● **DESCRIPTION OF THE TASK**
Could you copy out the records word for word, beginning at the line that has "Task: Click the" and stopping after the line that has "[x=268, y=5]", with the pictures left out?

● **RECORDS FOR THE EXERCISE**
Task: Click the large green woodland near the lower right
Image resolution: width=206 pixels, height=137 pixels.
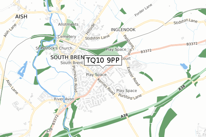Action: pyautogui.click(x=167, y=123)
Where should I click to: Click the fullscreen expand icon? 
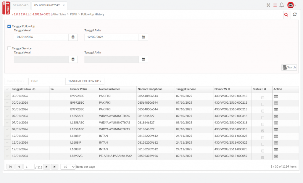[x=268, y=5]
--
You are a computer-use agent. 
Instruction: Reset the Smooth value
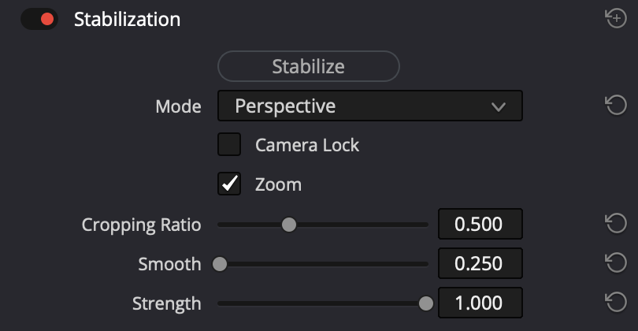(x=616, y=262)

● **WRITTEN ANSWER**
Task: Click the large green woodland near the lower right
Image resolution: width=206 pixels, height=137 pixels.
Action: pyautogui.click(x=167, y=123)
Where should I click to: Click the fullscreen expand icon? 
[x=268, y=5]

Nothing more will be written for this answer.